One of the most important simplifications is in the way messages are retained: producers publish messages to the cluster which then become available for consumers to process, but consumers do not need to acknowledge the processed messages. Instead, Kafka retains every message for a fixed amount of time. Consumers are free to process any message that is still available in the cluster. While this might seem sub-optimal, it brings a number of advantages:
It tremendously simplifies the broker's design---it does not have to keep track of which messages have been consumed
It completely decouples producers from consumers. In messaging systems that require acknowledgment, the performance might degrade if messages remain unacknowledged. Some systems start throttling the producers in order to protect the consumers and the messaging system's performance. This can lead to a dangerous situation in which a slow, but unimportant consumer can severely degrade the performance of a mission-critical producer.
Because messages do not need to be selectively retained, Kafka can use a very simple and efficient storage model: the commit log. The commit log is an immutable sequence of messages that is continually appended to, but never modified. Because writes always happen at the end of a log, this structure is well suited to be used with conventional hard disks -- the disk would be written to sequentially as new messages arrive, avoiding costly seeks. If the consumers can keep up with the producers, Kafka can even serve messages out of the operating system's page cache, bypassing the disk completely.

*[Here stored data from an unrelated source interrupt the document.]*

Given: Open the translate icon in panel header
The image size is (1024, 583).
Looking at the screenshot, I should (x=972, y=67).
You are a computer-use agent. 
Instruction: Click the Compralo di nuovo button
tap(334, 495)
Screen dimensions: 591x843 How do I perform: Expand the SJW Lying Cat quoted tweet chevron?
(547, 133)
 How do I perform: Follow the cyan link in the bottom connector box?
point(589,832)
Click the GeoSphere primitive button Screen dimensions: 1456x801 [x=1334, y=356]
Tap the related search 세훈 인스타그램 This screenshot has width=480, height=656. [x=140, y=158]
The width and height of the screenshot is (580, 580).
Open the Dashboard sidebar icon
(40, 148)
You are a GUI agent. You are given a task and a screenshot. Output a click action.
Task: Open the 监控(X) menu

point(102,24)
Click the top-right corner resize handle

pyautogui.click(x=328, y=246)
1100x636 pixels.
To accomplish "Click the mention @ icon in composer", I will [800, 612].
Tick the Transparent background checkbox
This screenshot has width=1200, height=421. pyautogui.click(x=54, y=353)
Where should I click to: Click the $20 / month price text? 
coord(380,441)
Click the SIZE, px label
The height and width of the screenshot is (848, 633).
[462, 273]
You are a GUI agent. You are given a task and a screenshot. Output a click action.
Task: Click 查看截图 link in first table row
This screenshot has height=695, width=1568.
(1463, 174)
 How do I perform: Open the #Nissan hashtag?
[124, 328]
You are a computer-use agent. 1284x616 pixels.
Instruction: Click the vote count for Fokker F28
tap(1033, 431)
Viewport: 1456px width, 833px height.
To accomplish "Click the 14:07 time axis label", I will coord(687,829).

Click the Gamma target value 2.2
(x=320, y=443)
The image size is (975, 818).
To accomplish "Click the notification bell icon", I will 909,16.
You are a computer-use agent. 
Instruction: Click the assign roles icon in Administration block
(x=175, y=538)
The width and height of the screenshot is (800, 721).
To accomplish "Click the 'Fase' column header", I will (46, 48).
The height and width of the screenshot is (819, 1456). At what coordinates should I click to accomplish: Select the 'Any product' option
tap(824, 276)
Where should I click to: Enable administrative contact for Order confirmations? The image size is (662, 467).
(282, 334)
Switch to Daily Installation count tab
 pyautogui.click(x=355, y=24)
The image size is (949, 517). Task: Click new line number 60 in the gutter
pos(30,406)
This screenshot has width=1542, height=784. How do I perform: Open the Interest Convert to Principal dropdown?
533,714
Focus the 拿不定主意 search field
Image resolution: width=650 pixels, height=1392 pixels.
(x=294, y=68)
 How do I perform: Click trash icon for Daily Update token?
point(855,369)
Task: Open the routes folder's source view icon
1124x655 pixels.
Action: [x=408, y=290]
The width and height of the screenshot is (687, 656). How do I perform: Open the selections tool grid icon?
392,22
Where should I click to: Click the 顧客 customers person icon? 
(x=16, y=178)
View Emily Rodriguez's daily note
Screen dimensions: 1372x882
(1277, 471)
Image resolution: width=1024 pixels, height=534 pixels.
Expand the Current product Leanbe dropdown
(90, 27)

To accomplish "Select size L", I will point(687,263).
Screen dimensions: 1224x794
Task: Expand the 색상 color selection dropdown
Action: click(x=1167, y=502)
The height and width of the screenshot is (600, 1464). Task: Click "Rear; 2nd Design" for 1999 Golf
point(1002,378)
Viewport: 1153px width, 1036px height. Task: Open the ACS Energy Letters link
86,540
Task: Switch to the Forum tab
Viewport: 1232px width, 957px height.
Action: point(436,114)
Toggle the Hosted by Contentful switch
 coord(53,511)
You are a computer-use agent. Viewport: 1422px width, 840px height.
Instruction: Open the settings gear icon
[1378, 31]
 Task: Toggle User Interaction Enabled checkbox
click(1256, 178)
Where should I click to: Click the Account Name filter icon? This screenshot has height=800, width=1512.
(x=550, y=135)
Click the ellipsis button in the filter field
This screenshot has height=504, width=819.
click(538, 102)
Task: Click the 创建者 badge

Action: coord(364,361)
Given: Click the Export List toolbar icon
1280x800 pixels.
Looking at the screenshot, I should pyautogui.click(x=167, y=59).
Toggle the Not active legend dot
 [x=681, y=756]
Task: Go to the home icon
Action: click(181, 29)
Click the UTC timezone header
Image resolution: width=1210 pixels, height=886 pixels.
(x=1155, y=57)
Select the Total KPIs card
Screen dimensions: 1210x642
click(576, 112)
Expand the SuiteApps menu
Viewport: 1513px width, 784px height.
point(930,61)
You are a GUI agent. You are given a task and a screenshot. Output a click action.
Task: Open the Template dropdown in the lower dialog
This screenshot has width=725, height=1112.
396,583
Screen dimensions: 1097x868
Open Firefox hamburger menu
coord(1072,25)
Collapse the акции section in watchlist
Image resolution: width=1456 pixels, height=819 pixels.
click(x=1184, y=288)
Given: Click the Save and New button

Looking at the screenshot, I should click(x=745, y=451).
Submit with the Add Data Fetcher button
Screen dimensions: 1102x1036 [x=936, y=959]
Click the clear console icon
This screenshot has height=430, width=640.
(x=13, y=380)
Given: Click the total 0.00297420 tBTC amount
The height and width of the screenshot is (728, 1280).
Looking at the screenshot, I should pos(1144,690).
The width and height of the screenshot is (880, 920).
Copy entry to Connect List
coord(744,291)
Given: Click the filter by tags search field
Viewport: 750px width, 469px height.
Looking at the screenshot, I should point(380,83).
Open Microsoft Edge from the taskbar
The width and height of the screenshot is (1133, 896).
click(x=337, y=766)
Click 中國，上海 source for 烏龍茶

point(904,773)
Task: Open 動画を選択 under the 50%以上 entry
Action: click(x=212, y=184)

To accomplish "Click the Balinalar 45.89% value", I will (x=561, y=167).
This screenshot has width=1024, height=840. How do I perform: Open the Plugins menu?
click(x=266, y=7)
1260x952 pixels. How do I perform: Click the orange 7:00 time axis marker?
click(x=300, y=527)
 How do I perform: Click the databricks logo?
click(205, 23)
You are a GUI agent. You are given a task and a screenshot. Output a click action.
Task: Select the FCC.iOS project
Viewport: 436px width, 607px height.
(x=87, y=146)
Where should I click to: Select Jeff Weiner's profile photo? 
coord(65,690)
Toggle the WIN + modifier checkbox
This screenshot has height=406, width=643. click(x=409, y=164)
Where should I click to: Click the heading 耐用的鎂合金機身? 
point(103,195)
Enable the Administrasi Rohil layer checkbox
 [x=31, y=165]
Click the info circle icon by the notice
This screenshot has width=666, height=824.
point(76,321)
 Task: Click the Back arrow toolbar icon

Another important architectural simplification is in terms of messaging patterns. Traditionally, messaging systems offered two messaging patterns: queue and publish-subscribe. In the queue pattern, a set of consumers may read from a server, but only one consumer may receive a particular message. In the publish-subscribe pattern, each message is dispatched to each consumer. Kafka provides a single abstraction over the two modes: the consumer group. Each consumer must be part of a group(even if it is the only member of the group). Within a group, only one consumer can receive a message, however, a message is dispatched to all consumer groups. This simplification allows Kafka to use a single grouping abstraction for messages: the topic. The Kafka messaging model can then be perceived as a publish-subscribe model, in which consumer groups and not individual consumers subscribe to a topic. If all of the consumers belong to the same group, the topic acts like a queue in the traditional sense---only one consumer will receive the message. If, on the other hand, each consumer has its own group, the topic acts as a traditional publish-subscribe mechanism---every consumer receives every message. In practice, the number of consumer groups will be small, each group usually corresponding to a service wishing to consume the messages from Kafka. Withing each group, there will multiple consumers, usually one for each host running the service. Since all consumer groups receive every message, each service will receive the full message stream, however message processing will be load balanced between the hosts running the service.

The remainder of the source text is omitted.